Supplied records ->

————

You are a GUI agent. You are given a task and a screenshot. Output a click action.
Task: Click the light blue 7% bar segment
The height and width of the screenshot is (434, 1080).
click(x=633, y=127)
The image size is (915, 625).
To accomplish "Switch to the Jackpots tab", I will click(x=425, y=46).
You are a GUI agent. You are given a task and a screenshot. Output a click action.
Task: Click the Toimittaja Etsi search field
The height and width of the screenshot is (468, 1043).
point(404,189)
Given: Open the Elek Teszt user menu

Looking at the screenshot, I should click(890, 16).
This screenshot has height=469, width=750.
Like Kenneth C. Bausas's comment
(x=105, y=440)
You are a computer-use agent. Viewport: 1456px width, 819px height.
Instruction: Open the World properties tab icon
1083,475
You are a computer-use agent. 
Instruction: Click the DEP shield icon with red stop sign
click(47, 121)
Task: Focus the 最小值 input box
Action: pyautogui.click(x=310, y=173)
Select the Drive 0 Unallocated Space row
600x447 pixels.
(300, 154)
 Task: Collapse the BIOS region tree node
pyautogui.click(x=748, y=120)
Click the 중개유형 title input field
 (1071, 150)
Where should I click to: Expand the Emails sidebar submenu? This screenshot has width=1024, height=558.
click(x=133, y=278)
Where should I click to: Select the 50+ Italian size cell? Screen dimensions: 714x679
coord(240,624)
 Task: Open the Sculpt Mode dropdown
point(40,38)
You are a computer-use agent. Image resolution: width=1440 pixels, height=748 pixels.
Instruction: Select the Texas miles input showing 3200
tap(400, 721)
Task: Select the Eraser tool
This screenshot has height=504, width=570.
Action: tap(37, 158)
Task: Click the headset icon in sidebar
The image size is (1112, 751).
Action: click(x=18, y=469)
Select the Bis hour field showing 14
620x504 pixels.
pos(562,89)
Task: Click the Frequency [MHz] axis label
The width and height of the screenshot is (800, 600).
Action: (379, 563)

————

Task details -> Write out the data above word for word, from the line containing "Task: Click the headset icon in sidebar" through the last line of the data.

Output of the task ->
Task: Click the headset icon in sidebar
The image size is (1112, 751).
Action: click(x=18, y=469)
Select the Bis hour field showing 14
620x504 pixels.
pos(562,89)
Task: Click the Frequency [MHz] axis label
The width and height of the screenshot is (800, 600).
Action: (379, 563)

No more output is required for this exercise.